WORK ITEM:
Using the records below, give the number of lines where the string "with" shows up. Add nothing to it.

TASK INPUT:
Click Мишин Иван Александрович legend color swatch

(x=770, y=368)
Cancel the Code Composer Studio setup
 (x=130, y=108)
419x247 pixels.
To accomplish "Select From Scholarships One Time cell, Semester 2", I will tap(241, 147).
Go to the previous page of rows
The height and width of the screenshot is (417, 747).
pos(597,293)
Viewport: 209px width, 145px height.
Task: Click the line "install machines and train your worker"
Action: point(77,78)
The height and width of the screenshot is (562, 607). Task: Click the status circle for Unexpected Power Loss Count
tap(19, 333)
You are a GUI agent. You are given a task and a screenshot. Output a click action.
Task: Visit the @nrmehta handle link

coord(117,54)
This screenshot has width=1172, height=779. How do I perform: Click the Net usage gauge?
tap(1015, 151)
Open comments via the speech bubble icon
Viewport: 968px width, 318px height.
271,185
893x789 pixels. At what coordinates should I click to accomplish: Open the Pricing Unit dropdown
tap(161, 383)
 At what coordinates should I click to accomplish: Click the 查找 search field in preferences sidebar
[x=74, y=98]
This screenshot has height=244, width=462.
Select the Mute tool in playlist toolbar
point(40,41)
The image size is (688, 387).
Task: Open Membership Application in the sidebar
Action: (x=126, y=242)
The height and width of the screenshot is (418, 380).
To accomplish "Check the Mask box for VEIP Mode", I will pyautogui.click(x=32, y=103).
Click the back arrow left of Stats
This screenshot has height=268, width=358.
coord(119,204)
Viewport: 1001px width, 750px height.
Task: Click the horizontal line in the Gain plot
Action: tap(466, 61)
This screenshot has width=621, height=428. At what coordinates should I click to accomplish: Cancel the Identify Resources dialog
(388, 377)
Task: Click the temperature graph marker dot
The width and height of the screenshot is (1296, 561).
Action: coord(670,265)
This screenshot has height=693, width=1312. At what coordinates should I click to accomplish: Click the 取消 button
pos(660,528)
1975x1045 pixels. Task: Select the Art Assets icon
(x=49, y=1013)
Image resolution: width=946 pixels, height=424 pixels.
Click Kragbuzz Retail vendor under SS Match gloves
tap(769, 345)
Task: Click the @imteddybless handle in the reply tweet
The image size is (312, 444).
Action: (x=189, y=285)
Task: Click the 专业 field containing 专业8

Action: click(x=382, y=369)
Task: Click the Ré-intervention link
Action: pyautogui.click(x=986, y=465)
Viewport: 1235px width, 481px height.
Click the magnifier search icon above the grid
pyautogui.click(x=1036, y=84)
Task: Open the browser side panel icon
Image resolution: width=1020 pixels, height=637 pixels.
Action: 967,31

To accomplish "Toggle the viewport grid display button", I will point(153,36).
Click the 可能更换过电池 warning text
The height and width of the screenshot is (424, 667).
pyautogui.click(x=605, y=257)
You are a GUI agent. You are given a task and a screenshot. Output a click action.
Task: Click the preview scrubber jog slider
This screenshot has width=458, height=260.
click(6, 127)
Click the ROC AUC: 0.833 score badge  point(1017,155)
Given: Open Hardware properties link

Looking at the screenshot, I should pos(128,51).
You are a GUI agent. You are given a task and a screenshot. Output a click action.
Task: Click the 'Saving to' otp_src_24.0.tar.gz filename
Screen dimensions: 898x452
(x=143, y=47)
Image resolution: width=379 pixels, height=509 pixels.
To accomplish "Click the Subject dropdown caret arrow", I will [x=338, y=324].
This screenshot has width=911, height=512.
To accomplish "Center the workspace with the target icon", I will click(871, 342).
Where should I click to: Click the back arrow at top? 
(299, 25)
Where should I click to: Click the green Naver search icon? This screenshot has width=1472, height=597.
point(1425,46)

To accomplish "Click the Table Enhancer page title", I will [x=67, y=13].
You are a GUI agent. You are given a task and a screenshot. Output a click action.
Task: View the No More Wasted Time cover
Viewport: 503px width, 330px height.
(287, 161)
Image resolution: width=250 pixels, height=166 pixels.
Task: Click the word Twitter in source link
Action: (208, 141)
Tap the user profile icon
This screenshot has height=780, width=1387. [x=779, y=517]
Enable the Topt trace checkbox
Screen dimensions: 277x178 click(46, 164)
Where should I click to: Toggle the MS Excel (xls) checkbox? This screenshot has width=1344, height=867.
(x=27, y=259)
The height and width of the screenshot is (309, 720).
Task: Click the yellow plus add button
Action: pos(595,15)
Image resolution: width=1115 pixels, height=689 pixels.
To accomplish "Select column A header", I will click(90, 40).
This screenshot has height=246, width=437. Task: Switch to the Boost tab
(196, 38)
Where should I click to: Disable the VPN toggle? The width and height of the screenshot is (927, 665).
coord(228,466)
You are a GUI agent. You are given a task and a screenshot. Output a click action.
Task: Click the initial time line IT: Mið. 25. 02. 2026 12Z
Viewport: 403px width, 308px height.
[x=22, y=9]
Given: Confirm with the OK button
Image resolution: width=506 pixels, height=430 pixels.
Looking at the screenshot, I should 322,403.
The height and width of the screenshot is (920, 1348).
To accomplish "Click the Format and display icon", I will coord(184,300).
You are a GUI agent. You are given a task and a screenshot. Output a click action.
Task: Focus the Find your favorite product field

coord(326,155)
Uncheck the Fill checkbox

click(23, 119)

SOLVED EXERCISE:
2